- Opening Delimiter -

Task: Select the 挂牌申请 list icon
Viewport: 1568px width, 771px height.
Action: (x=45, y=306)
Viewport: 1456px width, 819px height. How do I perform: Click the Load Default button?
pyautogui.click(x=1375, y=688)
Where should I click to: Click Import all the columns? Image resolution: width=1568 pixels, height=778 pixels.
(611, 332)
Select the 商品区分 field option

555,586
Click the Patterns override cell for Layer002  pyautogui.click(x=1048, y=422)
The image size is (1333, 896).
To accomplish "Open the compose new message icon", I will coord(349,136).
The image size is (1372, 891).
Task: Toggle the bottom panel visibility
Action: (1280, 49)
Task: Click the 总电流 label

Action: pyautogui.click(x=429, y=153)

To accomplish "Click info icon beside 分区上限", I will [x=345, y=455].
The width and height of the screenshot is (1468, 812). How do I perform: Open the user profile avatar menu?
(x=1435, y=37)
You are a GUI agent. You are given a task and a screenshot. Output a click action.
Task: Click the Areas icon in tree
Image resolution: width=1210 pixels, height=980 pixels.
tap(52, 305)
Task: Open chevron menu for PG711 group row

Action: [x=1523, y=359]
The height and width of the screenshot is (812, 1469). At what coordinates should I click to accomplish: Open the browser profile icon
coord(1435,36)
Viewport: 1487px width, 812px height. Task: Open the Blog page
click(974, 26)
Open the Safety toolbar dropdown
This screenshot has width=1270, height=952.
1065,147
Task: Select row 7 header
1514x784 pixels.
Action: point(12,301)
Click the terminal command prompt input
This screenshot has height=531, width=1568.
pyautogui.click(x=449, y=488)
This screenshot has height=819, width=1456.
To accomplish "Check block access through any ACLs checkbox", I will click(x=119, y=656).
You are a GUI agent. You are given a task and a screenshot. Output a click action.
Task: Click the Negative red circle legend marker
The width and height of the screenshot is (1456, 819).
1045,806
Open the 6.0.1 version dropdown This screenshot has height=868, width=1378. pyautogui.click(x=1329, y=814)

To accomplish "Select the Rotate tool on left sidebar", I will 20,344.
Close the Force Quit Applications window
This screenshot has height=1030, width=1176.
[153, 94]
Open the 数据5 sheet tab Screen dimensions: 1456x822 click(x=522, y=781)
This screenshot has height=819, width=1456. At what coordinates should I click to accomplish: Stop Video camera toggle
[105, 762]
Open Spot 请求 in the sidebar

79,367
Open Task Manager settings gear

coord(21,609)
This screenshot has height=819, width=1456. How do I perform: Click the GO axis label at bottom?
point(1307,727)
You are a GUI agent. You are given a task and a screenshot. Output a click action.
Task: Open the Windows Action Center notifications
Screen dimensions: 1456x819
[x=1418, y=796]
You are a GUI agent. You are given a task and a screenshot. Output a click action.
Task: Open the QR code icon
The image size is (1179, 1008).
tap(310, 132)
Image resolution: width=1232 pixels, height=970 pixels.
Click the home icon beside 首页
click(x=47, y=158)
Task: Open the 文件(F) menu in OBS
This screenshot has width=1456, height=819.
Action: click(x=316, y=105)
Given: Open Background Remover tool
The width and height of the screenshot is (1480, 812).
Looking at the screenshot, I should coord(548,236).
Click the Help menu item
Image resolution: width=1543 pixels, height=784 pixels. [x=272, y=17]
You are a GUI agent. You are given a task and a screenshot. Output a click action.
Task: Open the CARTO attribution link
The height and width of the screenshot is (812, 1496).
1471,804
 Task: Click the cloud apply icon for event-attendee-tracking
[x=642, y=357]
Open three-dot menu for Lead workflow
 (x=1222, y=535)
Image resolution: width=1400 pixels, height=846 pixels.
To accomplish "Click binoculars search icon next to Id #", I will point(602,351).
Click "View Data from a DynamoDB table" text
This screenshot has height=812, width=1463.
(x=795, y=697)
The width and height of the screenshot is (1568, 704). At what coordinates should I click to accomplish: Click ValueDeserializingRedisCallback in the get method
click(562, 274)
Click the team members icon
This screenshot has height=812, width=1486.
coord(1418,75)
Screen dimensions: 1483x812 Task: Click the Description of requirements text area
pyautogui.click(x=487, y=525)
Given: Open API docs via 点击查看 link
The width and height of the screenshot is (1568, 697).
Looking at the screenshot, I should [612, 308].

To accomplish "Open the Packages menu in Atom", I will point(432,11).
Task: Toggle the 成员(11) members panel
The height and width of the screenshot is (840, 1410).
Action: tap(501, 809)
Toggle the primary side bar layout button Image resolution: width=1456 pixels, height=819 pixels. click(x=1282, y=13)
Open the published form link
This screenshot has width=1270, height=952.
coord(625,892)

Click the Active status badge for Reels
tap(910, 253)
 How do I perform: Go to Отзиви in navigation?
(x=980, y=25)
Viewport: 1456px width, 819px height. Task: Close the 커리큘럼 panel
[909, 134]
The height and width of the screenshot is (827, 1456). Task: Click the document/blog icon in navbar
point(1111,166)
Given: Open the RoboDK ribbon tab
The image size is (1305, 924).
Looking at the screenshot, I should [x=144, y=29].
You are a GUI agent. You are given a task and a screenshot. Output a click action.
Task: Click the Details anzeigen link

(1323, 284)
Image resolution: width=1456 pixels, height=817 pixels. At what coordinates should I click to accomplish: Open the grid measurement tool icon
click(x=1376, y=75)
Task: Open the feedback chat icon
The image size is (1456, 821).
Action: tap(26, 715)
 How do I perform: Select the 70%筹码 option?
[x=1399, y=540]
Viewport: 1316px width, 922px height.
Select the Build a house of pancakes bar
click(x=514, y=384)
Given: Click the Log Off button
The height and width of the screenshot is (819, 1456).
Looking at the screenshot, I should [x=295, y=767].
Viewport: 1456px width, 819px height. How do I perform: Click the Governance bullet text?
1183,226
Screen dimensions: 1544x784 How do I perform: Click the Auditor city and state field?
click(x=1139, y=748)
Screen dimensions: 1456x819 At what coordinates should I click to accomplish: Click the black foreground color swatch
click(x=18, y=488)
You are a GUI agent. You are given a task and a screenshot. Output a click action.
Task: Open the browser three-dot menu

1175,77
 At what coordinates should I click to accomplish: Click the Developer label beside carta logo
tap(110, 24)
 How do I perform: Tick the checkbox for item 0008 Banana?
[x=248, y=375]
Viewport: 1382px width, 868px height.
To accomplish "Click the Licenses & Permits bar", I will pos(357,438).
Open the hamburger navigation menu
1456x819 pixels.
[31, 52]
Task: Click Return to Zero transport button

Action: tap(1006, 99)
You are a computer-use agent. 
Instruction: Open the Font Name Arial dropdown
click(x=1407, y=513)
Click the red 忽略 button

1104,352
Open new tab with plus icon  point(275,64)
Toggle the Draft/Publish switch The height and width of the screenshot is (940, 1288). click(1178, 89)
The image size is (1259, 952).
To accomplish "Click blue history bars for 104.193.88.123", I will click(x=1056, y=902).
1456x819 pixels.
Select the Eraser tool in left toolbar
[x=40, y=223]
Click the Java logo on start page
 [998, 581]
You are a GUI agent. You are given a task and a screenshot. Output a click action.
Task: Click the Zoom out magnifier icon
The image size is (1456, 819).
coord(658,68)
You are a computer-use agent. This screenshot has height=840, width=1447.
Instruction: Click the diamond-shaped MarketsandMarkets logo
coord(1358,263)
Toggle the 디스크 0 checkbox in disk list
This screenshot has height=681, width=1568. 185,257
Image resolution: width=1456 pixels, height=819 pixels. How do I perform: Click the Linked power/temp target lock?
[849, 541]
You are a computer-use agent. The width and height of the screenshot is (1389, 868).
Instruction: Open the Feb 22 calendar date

- Closing Delimiter -

* Work item *
For this task, copy every line of the material in which "computer" appears.

* Response to this task *
You are a computer-use agent. 
You are a computer-use agent. This screenshot has height=840, width=1447.
You are a computer-use agent. The width and height of the screenshot is (1389, 868).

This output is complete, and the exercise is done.